>>>

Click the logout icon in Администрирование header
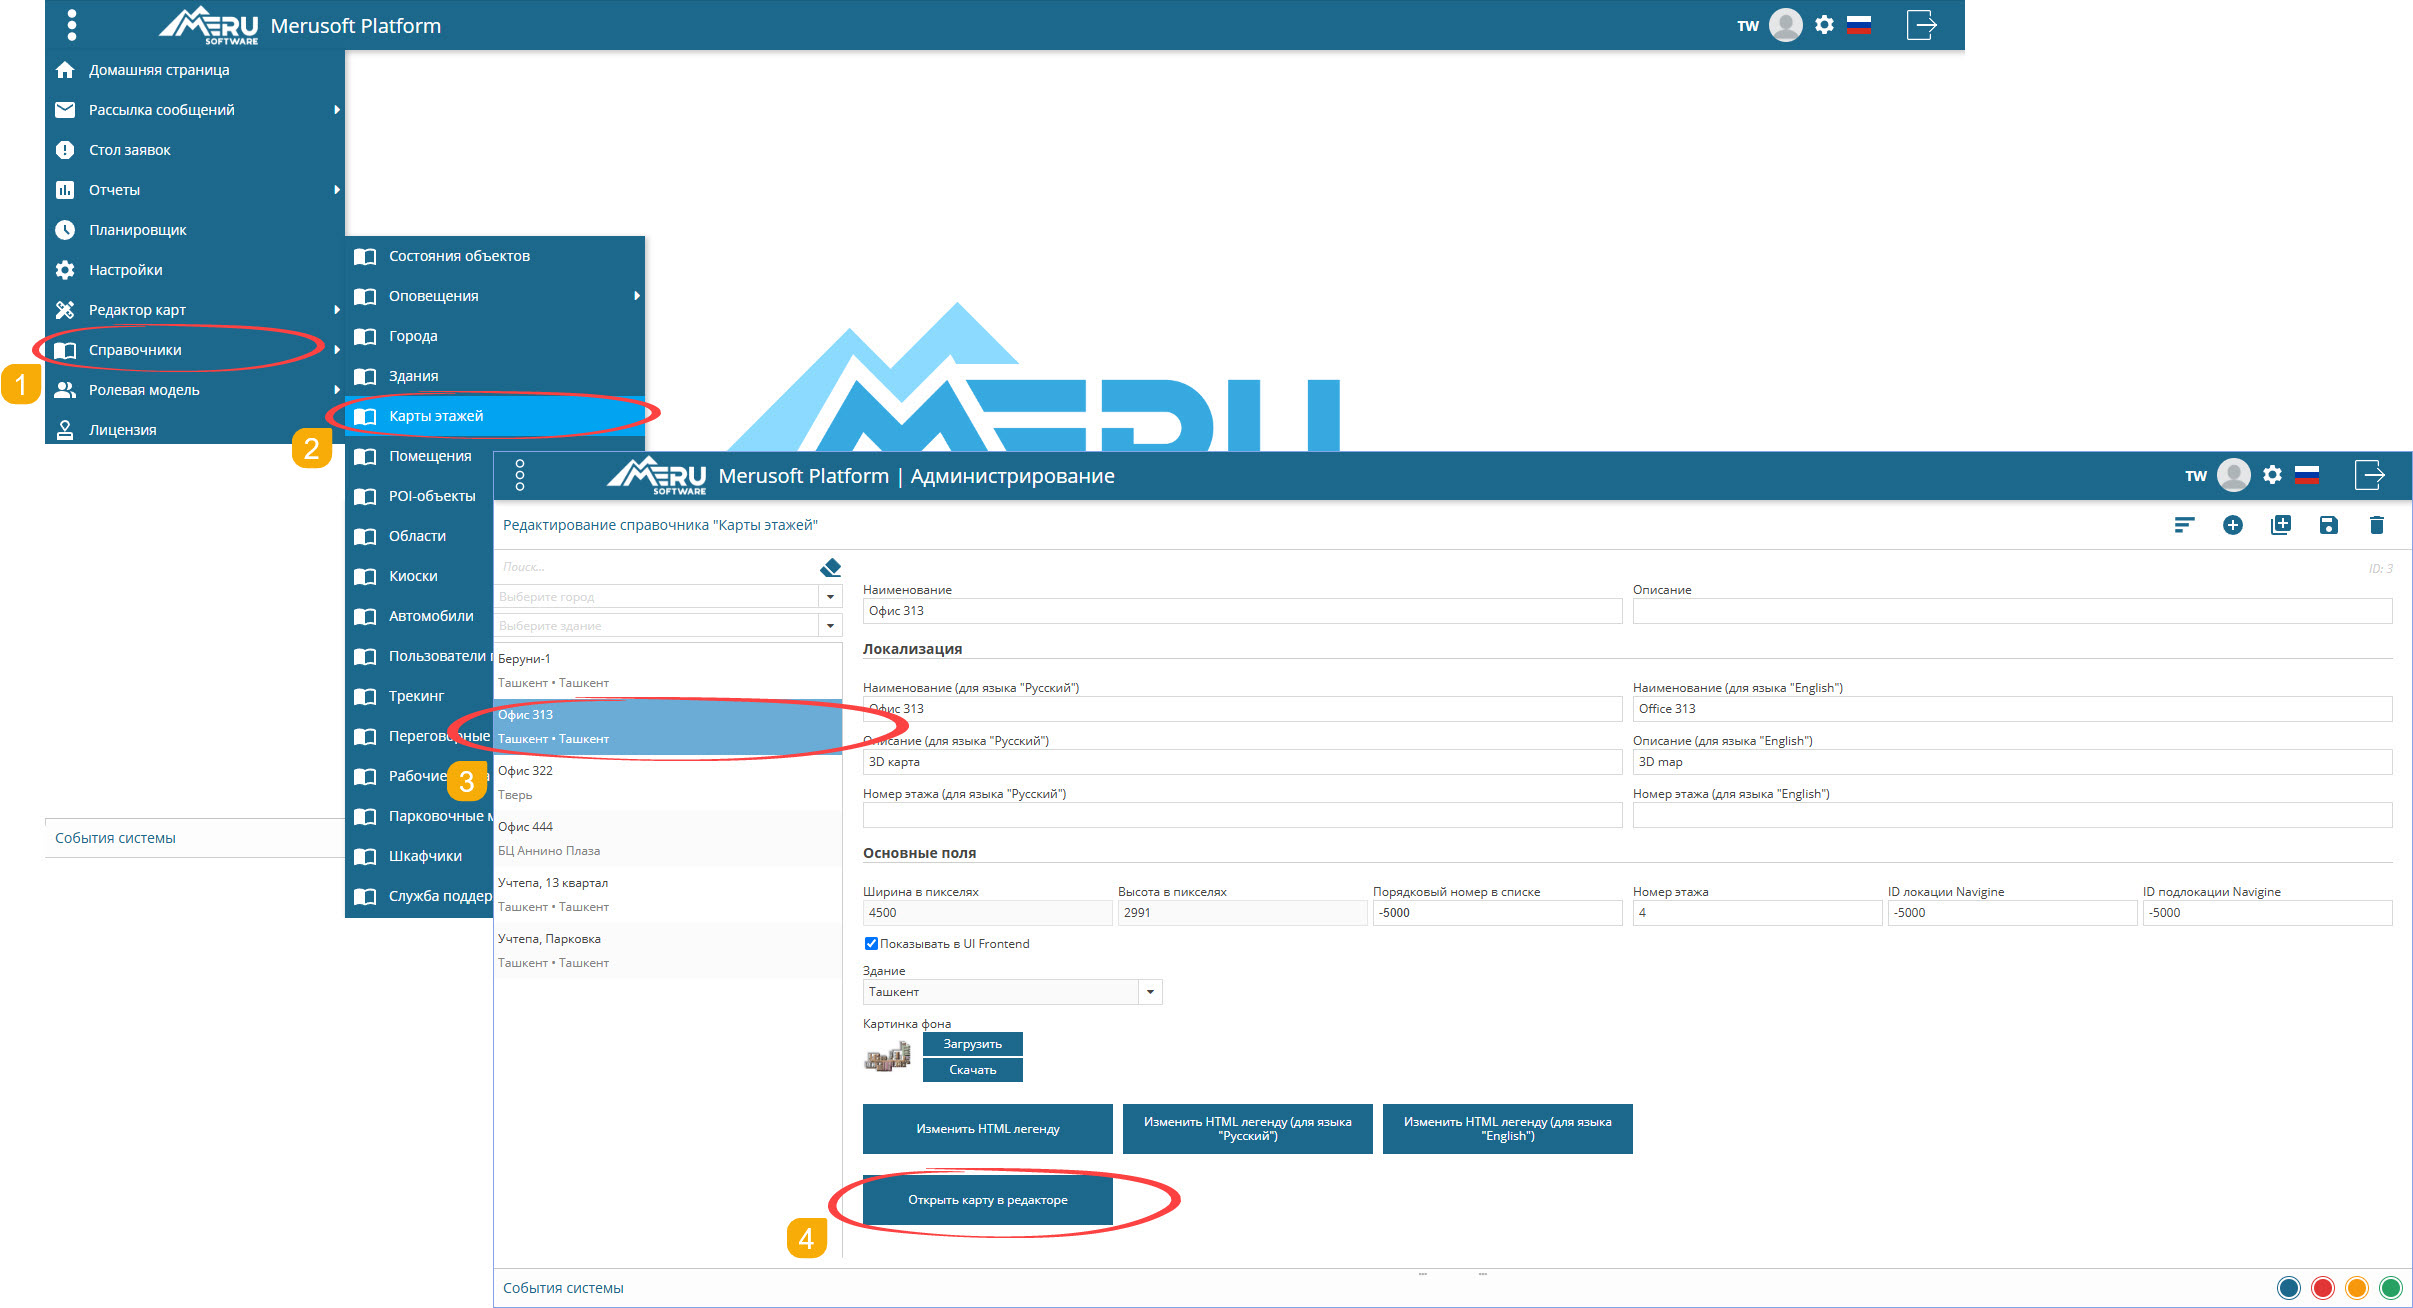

<<<
>>>

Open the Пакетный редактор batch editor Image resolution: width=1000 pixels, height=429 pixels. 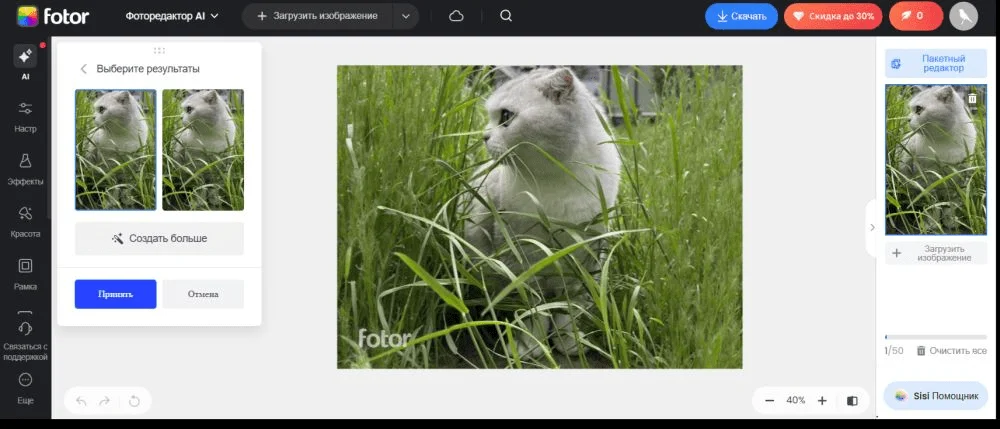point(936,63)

<<<
>>>

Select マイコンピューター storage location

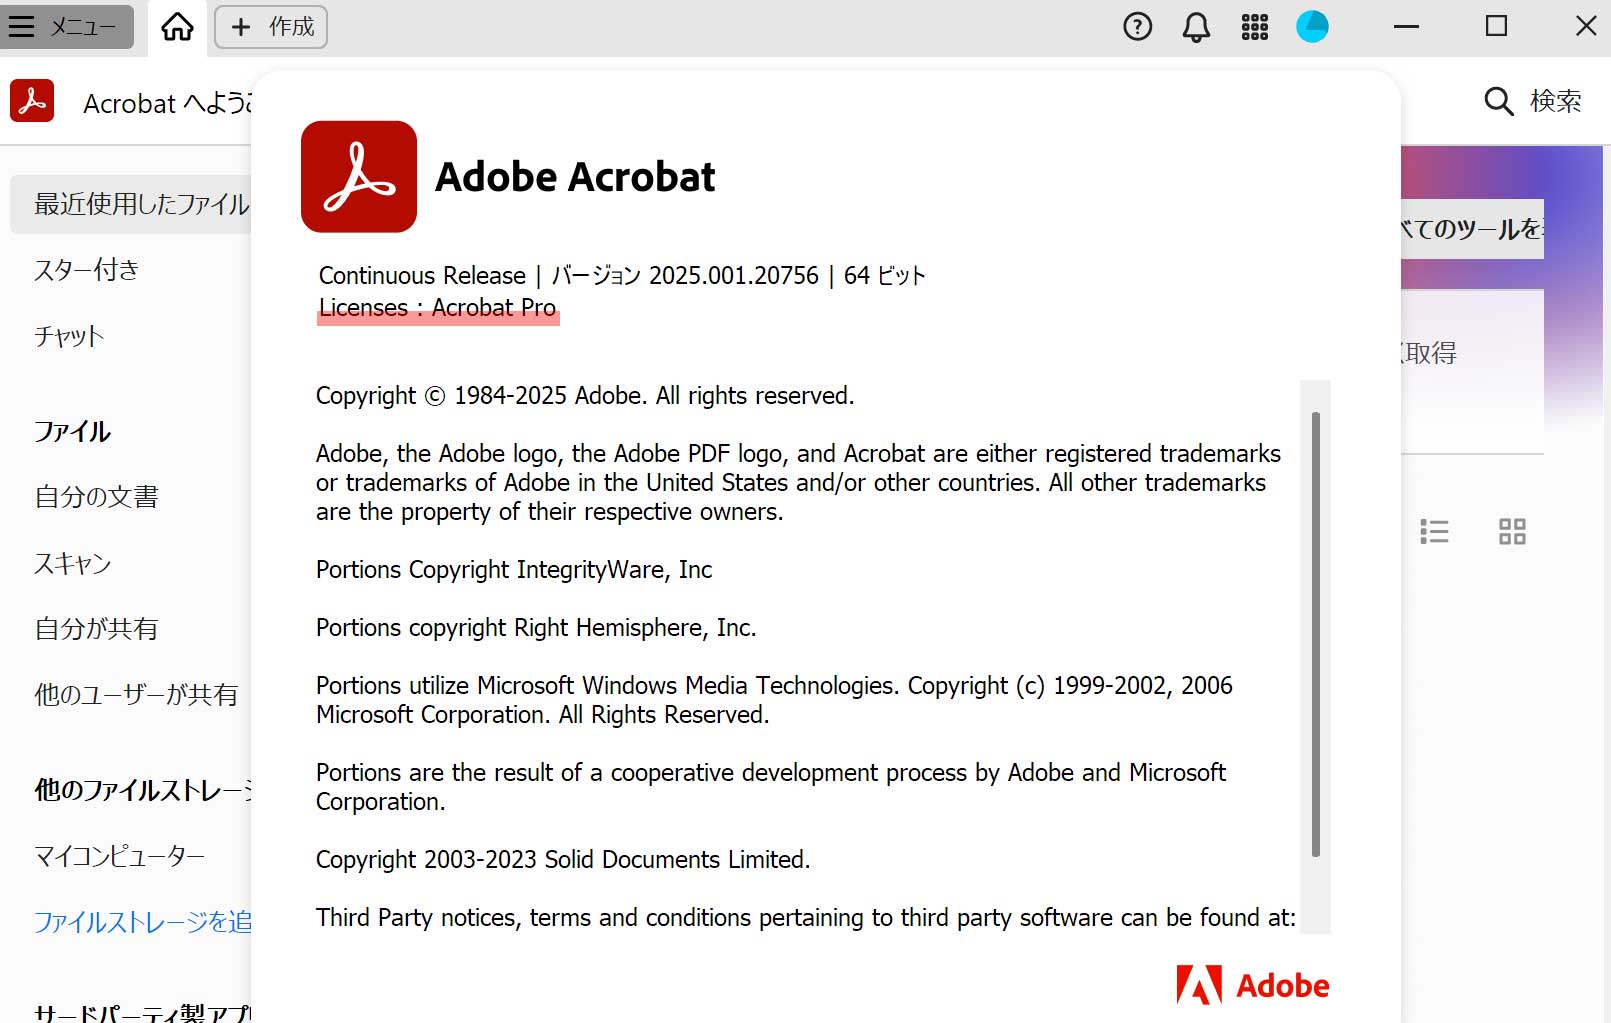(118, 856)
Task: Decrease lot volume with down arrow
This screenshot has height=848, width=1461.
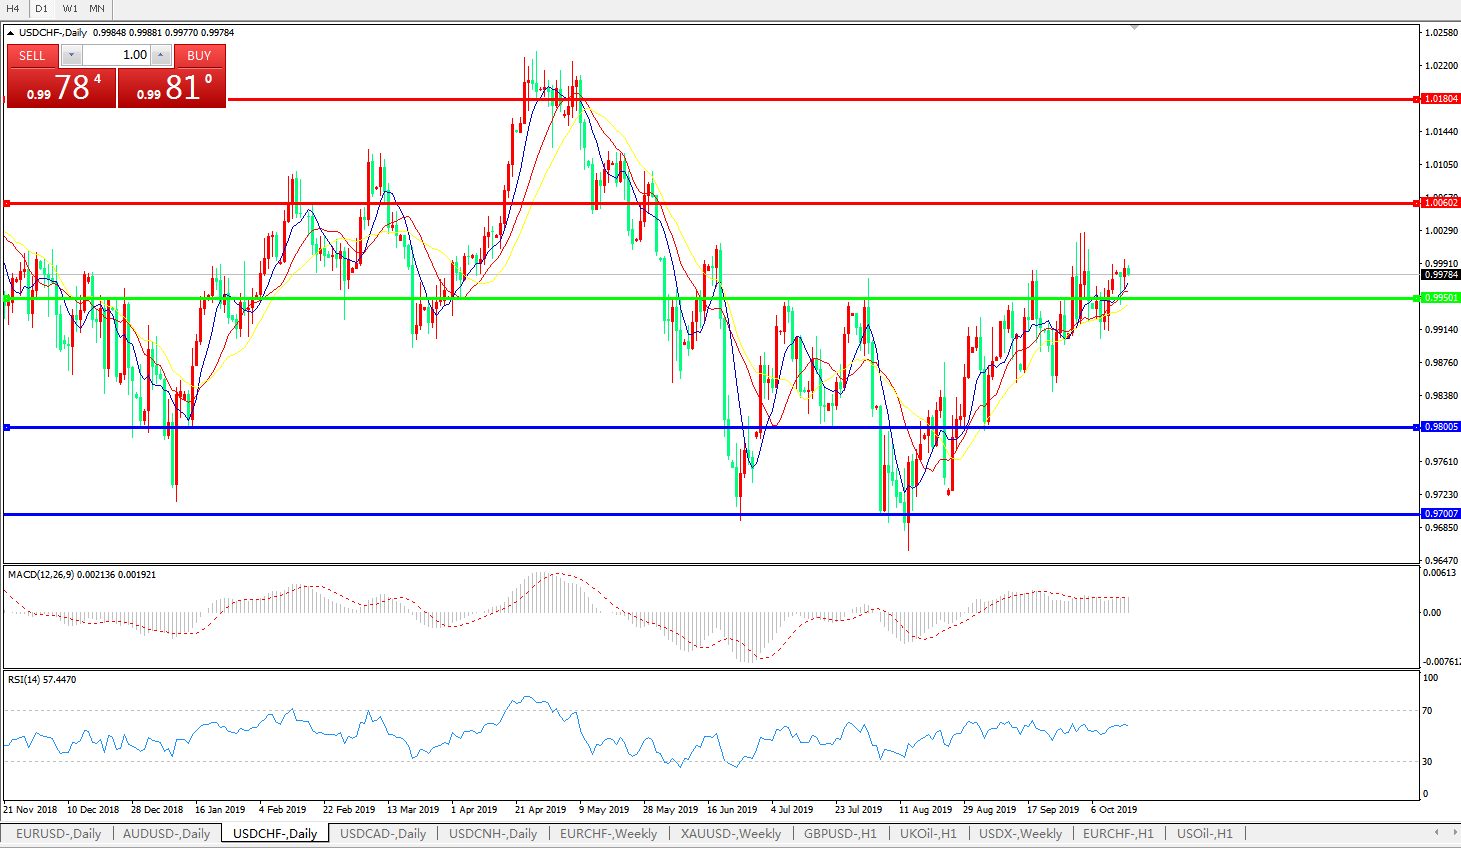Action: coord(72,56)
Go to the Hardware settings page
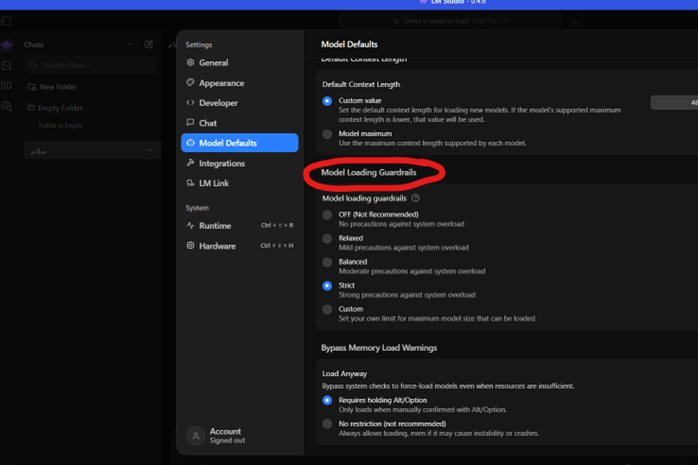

<<<

__Instruction__. Rescale the listing starting at the line that contains "Select マイコンピューター storage location" and ending at the line that contains "Go to the Hardware settings page": copy each of those lines in full, but multiply every answer coordinate by 2.25 and round it to a whole number, with halves rounded up. Leave the pictures out.

__Answer to this exercise__.
Select マイコンピューター storage location

(266, 1926)
Task: Decrease lot volume with down arrow
This screenshot has height=848, width=1461.
Action: coord(162,126)
Go to the Hardware settings page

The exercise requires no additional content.